Has this revolution happened in European football yet? It seems like a harder to quantify sport (less episodic, more flowing, so harder to quantify positions)
There's been much more data-driven decision making / data science applied to the sport, but no huge watershed moment like in baseball or basketball.
I think that has to do with the fact that compared to the mentioned sports, soccer doesn't really have any single pivotal roles, that can make or break a match, which you can then optimize for/around.
Fundamentally speaking, soccer is a pretty slow moving game as far as scoring goes. One goal can be enough, and teams either play defensive or offensive games - while the other team tries to find weaknesses around their plays.
From what I've seen, a lot of the data science around soccer goes on things like player condition, predicting what players to swap out around games, analyzing weak / strong patterns in the strategy / playing style, and similar. I've seen this been done via camera usage and machine learning, analyzing ball position, player position - player performance on and off the field, and similar stuff. But this is 5-6-7 years ago, so probably outdated information...the info came from a guy that worked for a ML research group, who in turn had people that consulted for certain European clubs.
Even at the semi-professional soccer level, coaches are making use of analytics.

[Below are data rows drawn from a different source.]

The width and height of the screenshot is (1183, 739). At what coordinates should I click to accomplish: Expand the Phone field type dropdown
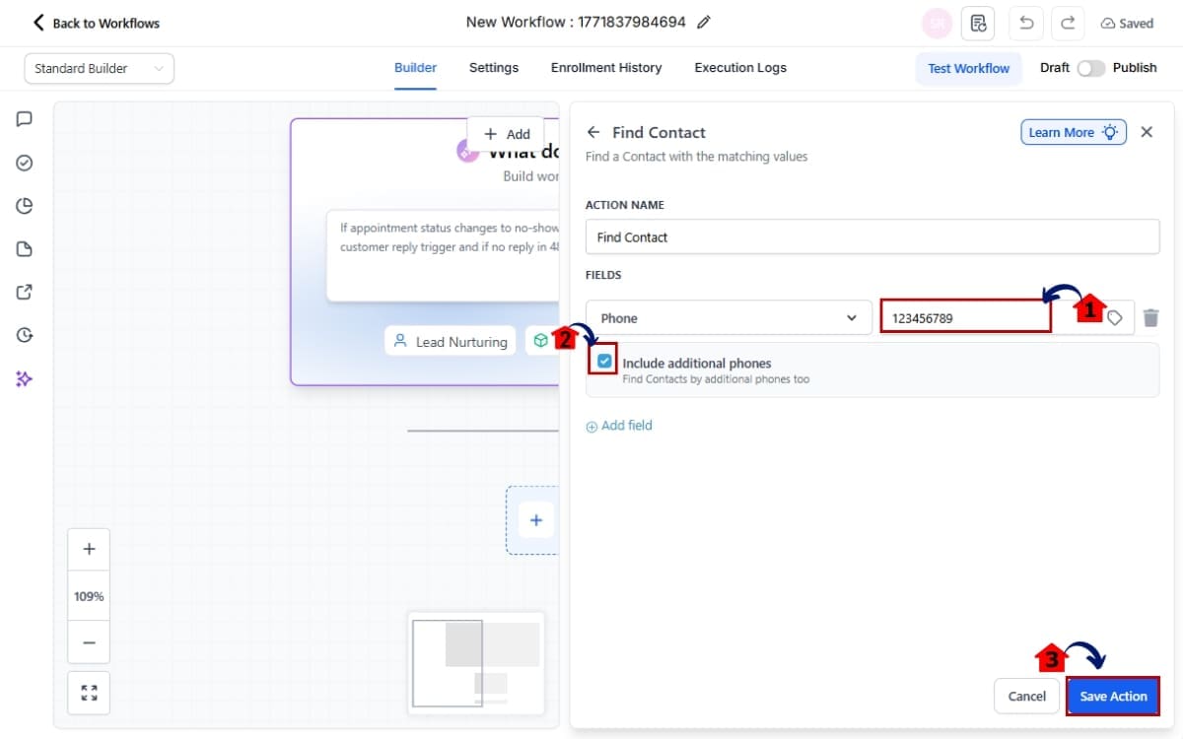tap(729, 318)
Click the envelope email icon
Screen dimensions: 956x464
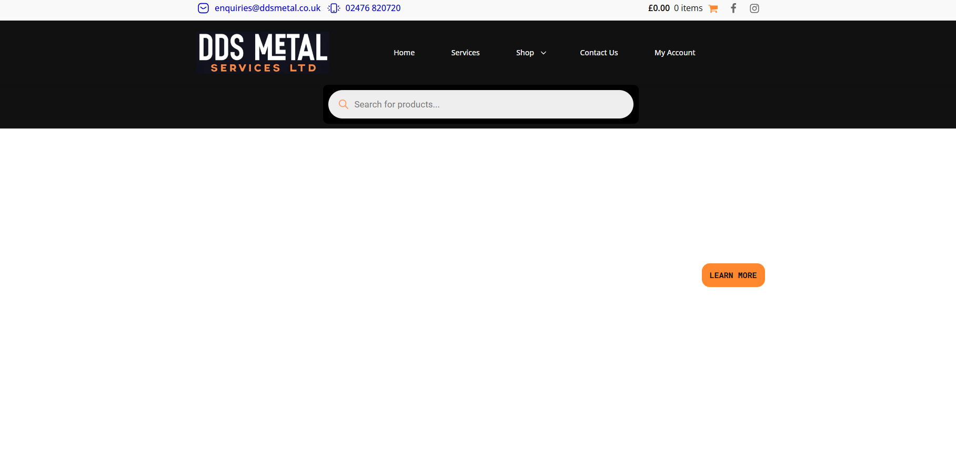[x=203, y=8]
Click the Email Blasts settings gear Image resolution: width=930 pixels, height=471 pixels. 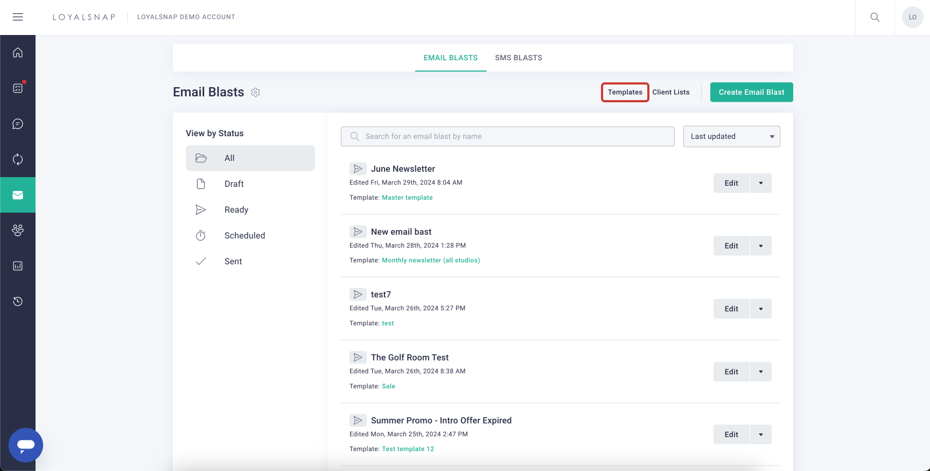coord(256,93)
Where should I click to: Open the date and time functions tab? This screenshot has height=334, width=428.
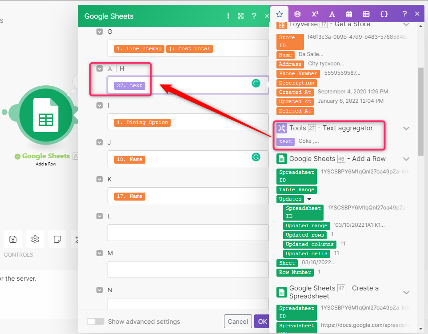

For example, they get information about where other teams are - or who is - losing the ball.
Then, the game was pushed toward extreme (and boring) control of ball possession largely by analytics. When I played at a decent level, it was considered "criminal" to pass the ball in close proximity (up to 20 yards) to the net while being "pressured" by the other team. Nowadays, it is very rare to see a team that gives up possession easily.
AC Milan had been using "Milan Lab" since the early 2000s and it was whispered that it used neural networks to predict the probability of injury. It was a largely unsuccessful experiment at the time-players were very often injured (also, Milan's head of the medical/performance team, Meersseman https://www.jpmchiropratica.it/en/studio/jeann-pierre-meerss..., was pulling players' teeth because he believed that some teeth could give postural problems and thus increase the likelihood of injury, see Seedorf).
The analytics/data science revolution has already arrived in soccer, but the reasonably large effects have been, due to the nature of the game, less visible than those in American football and baseball.
I don't think it is quite the same and I don't have any hard data to point to, but it seems players are being judged by the number of game speed minutes on their legs more than they have in the past. IE, a 26 year old who has been playing since he was 19 might be a star, but will not be worth as much as a he might have been 10 years ago when it was assumed he was just entering his prime.
I would say that the Pep Guardiola led Barcelona already had this watershed moment, with their possession and passing focused play, built around tiki taka and dependence on phenomenonal playmakers like Xavi, Iniesta and Messi. No other team has managed to replicate this success so far though, not even Barcelona itself after Guardiola left and Xavi/Iniesta retired.
Basketball now uses SportVU tracking data. A camera system records the game, and computer vision algorithms extract the locations of the players, and the ball, at high space and time resolution.